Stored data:

★ ★ ★ ★

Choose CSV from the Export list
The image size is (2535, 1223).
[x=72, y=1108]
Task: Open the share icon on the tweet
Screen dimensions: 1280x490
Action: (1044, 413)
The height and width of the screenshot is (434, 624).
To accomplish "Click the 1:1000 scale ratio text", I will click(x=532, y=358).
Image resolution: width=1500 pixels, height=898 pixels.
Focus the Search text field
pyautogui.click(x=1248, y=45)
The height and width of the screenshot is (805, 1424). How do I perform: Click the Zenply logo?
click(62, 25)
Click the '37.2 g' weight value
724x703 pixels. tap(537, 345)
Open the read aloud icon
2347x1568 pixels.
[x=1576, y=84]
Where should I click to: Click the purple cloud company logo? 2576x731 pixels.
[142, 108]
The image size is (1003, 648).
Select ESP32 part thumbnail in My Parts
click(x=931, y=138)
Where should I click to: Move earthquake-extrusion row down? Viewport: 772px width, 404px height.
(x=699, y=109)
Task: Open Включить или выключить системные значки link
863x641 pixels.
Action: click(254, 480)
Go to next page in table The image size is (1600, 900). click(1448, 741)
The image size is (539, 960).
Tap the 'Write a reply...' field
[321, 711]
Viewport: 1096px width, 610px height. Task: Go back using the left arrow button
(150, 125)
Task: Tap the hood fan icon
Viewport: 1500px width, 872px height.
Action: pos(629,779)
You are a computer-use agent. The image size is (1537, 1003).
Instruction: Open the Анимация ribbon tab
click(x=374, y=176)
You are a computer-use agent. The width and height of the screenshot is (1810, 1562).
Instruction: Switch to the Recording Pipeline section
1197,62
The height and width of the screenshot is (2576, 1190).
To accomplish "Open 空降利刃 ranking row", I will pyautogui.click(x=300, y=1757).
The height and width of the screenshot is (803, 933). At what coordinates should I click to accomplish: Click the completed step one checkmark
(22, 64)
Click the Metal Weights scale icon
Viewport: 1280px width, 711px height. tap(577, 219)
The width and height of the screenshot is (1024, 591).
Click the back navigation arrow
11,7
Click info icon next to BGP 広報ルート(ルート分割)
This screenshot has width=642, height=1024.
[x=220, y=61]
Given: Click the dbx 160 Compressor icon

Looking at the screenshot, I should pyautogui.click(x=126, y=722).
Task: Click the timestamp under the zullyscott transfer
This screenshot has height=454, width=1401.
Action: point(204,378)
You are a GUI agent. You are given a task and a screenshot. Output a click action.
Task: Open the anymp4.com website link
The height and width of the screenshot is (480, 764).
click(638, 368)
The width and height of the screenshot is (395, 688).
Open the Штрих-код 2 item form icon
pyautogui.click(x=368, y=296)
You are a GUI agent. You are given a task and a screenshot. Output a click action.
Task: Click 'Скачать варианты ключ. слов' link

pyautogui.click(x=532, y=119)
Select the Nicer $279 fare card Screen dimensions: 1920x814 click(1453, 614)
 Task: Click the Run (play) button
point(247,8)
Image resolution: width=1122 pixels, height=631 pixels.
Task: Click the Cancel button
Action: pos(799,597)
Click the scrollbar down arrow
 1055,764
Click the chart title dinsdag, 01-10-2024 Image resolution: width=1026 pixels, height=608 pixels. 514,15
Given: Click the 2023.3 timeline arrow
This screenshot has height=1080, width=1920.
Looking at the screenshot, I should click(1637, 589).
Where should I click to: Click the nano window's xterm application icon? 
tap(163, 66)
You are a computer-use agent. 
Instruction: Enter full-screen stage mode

★ ★ ★ ★

(WORK TO DO):
Convert every line of the material above into a numbered list, skipping the blank lines.

(EXERCISE RESPONSE):
1. Choose CSV from the Export list
2. The image size is (2535, 1223).
3. [x=72, y=1108]
4. Task: Open the share icon on the tweet
5. Screen dimensions: 1280x490
6. Action: (1044, 413)
7. The height and width of the screenshot is (434, 624).
8. To accomplish "Click the 1:1000 scale ratio text", I will click(x=532, y=358).
9. Image resolution: width=1500 pixels, height=898 pixels.
10. Focus the Search text field
11. pyautogui.click(x=1248, y=45)
12. The height and width of the screenshot is (805, 1424). How do I perform: Click the Zenply logo?
13. click(62, 25)
14. Click the '37.2 g' weight value
15. 724x703 pixels. tap(537, 345)
16. Open the read aloud icon
17. 2347x1568 pixels.
18. [x=1576, y=84]
19. Where should I click to: Click the purple cloud company logo? 2576x731 pixels.
20. [142, 108]
21. The image size is (1003, 648).
22. Select ESP32 part thumbnail in My Parts
23. click(x=931, y=138)
24. Where should I click to: Move earthquake-extrusion row down? Viewport: 772px width, 404px height.
25. (x=699, y=109)
26. Task: Open Включить или выключить системные значки link
27. 863x641 pixels.
28. Action: click(254, 480)
29. Go to next page in table The image size is (1600, 900). click(1448, 741)
30. The image size is (539, 960).
31. Tap the 'Write a reply...' field
32. [321, 711]
33. Viewport: 1096px width, 610px height. Task: Go back using the left arrow button
34. (150, 125)
35. Task: Tap the hood fan icon
36. Viewport: 1500px width, 872px height.
37. Action: pos(629,779)
38. You are a computer-use agent. The image size is (1537, 1003).
39. Instruction: Open the Анимация ribbon tab
40. click(x=374, y=176)
41. You are a computer-use agent. The width and height of the screenshot is (1810, 1562).
42. Instruction: Switch to the Recording Pipeline section
43. 1197,62
44. The height and width of the screenshot is (2576, 1190).
45. To accomplish "Open 空降利刃 ranking row", I will pyautogui.click(x=300, y=1757).
46. The height and width of the screenshot is (803, 933). At what coordinates should I click to accomplish: Click the completed step one checkmark
47. (22, 64)
48. Click the Metal Weights scale icon
49. Viewport: 1280px width, 711px height. tap(577, 219)
50. The width and height of the screenshot is (1024, 591).
51. Click the back navigation arrow
52. 11,7
53. Click info icon next to BGP 広報ルート(ルート分割)
54. This screenshot has width=642, height=1024.
55. [x=220, y=61]
56. Given: Click the dbx 160 Compressor icon
57. Looking at the screenshot, I should pyautogui.click(x=126, y=722).
58. Task: Click the timestamp under the zullyscott transfer
59. This screenshot has height=454, width=1401.
60. Action: point(204,378)
61. You are a GUI agent. You are given a task and a screenshot. Output a click action.
62. Task: Open the anymp4.com website link
63. The height and width of the screenshot is (480, 764).
64. click(638, 368)
65. The width and height of the screenshot is (395, 688).
66. Open the Штрих-код 2 item form icon
67. pyautogui.click(x=368, y=296)
68. You are a GUI agent. You are given a task and a screenshot. Output a click action.
69. Task: Click 'Скачать варианты ключ. слов' link
70. pyautogui.click(x=532, y=119)
71. Select the Nicer $279 fare card Screen dimensions: 1920x814 click(1453, 614)
72.  Task: Click the Run (play) button
73. point(247,8)
74. Image resolution: width=1122 pixels, height=631 pixels.
75. Task: Click the Cancel button
76. Action: pos(799,597)
77. Click the scrollbar down arrow
78.  1055,764
79. Click the chart title dinsdag, 01-10-2024 Image resolution: width=1026 pixels, height=608 pixels. 514,15
80. Given: Click the 2023.3 timeline arrow
81. This screenshot has height=1080, width=1920.
82. Looking at the screenshot, I should click(1637, 589).
83. Where should I click to: Click the nano window's xterm application icon? 
84. tap(163, 66)
85. You are a computer-use agent. 
86. Instruction: Enter full-screen stage mode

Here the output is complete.